While arcades in the West kind of died out when consoles became as strong as arcade cabinets, that wasn’t really a factor in Japan. Arcades were “where you go to play exclusive stuff” for us, but for Japan it became another social space. Something that also reinforces this is the complexity of arcade games I’ve seen. I’m not talking about actual gameplay-complexity as much as a focus on persistence. Almost every cabinet will ask you for some card or account (I’ve noticed Nesica cards primarily, but there might be more). For fighting games, this will primarily let you keep track of your stats, rank, costume unlocks and other similar vanity things. But for other games, it can be your actual progress. I’ve also noticed plenty of card games, where I assume you either use real-world cards that are scanned or digital cards that you collect to your account.
I love how Wind Waker looks and felt great despair that people pitched a fit over its bright, cartoon graphics at the time of release. To spend some time basking in it, I enjoyed this graphics analysis of the game water.
This effect relies heavily on a simple little trick — compound sine curves. These are really useful little curves that can break up the patterns and help to create a more realistic aesthetic. Plus they can be used to create so many different effects — I’m finding more uses for them all the time. I’ll go through them in depth in just a moment.
At Zam, Yussef Cole examines Brendon Chung’s games (Quadrilateral Cowboy, et al.) in the context of art history. I am always skeptical of articles like theses and the comparisons they draw.
Chung claims that the “monumental task” of modeling “cabinets, floors, tables, salt-shakers, egg-beaters, kitchen sinks… would crush [him] like a bug,” to explain why his work is so minimal.
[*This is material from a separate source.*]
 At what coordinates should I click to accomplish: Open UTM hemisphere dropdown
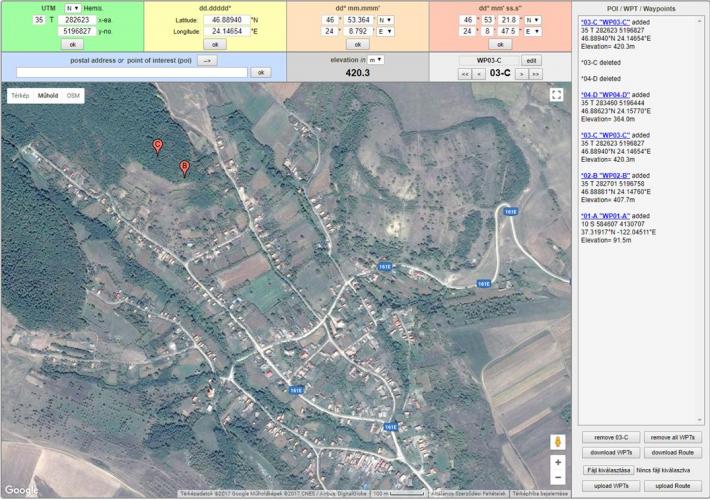pos(72,8)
But it’s worth noting the objects that he does include: The wrinkled, distrustful face of the waiter in Gravity Bone; the solid, plinking geometry of liquor bottles and bullets in Thirty Flights of Loving; the greased, clunky feel of your deck in Quadrilateral Cowboy -all stand out precisely because they exist as islands of expression in an otherwise sparse world. His minimalism may be out of necessity, but is also responsible for more iconic imagery. In tightening his focus, we are treated to formal work that is far stronger than if he had spread himself thin populating his games with useless and carelessly implemented props.
At Waypoint, you can read an excerpt of 120 Years Of Vlambeer, the book about the creators of Super Crate Box, Ridiculous Fishing and Nuclear Throne. We remember covering the start of the company, given that we’ve been covering PC games since 1873.
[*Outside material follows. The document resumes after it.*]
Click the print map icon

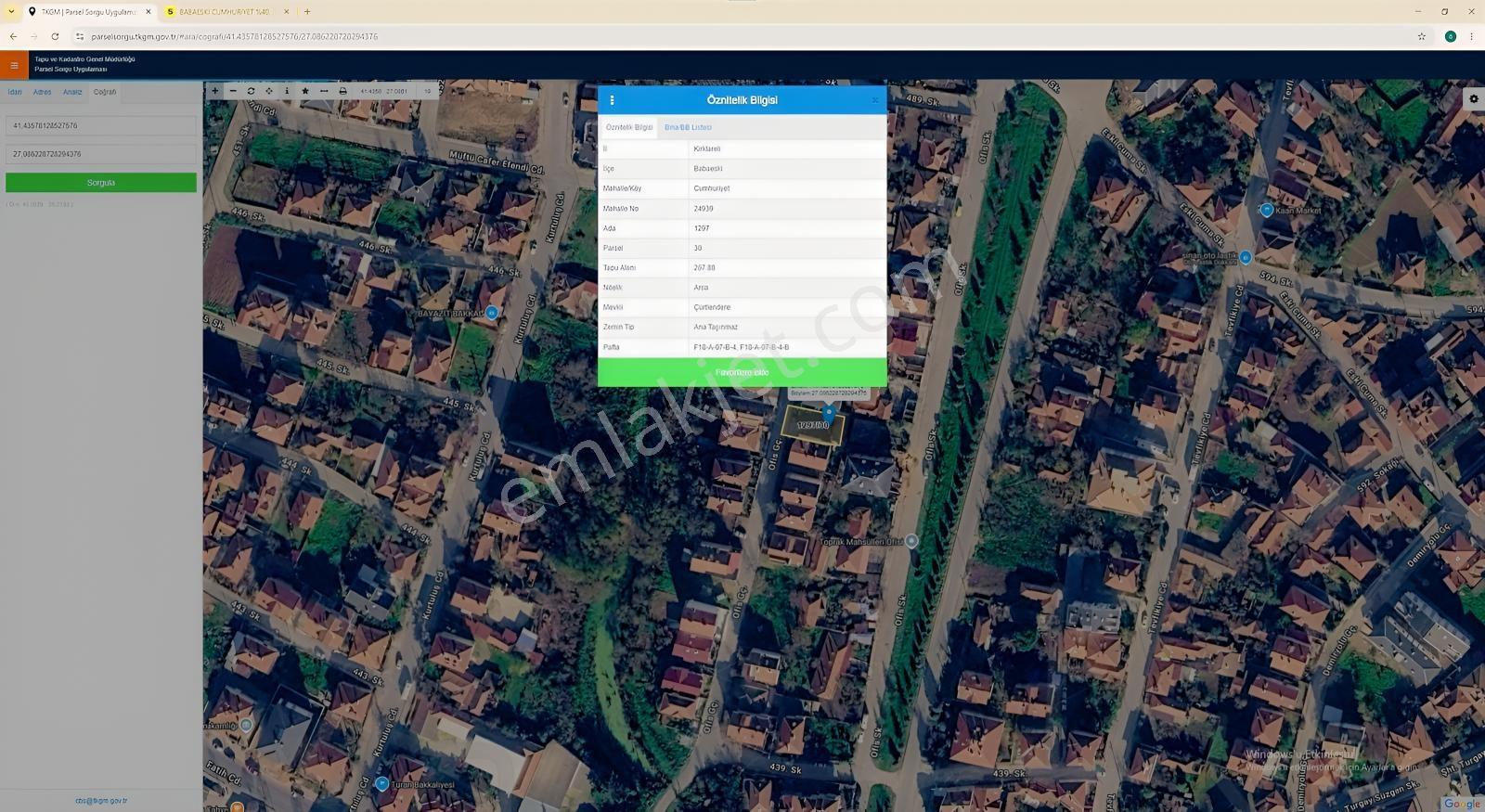342,91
“We were in a bar with [Sony Europe’s then head of Strategic Content] Shahid Ahmad and he basically wrote the contract on a coaster and said, ‘So, what do you need, and what do you want?’ We discussed it, and within a week we had everything we needed to start developing. We got the contract the day after we got the [development computer] hardware, not the other way round, like ‘Sign this and then…’ No, this was just that he trusted us, and we trusted them. Done.”
At The Guardian, Simon Parkin writes about the rise of the videogame soundtrack, through the lens of Abbey Road Studios in London and the increasing number of orchestral game scores recorded there.
It’s been a swift invasion. Senior engineer Andrew Dudman, who joined Abbey Road 20 years ago as an intern during his third year of college, remembers the first orchestral recording for a video game, Headhunter, almost 15 years ago. “It snuck under the radar,” he says. “But soon after we got Tomb Raider, and suddenly everyone here started paying attention.” The 2003 score Tomb Raider: Angel of Darkness, written by Peter Connelly and performed by the London Symphony Orchestra, was one of the first recorded orchestral video game soundtracks, and was a galaxy away from the bleeps and snicks that had defined the medium’s music. Since then, blockbuster scores, from Halo to The Sims to Uncharted, have been recorded here at a quickening rate. “These days, game music is expected to be on a level with the films people watch,” explains Garvey. “The sound must match the advances in gaming’s visual fidelity.”
Music this week is St. Vincent’s Digital Witness, which I cannot stop listening to.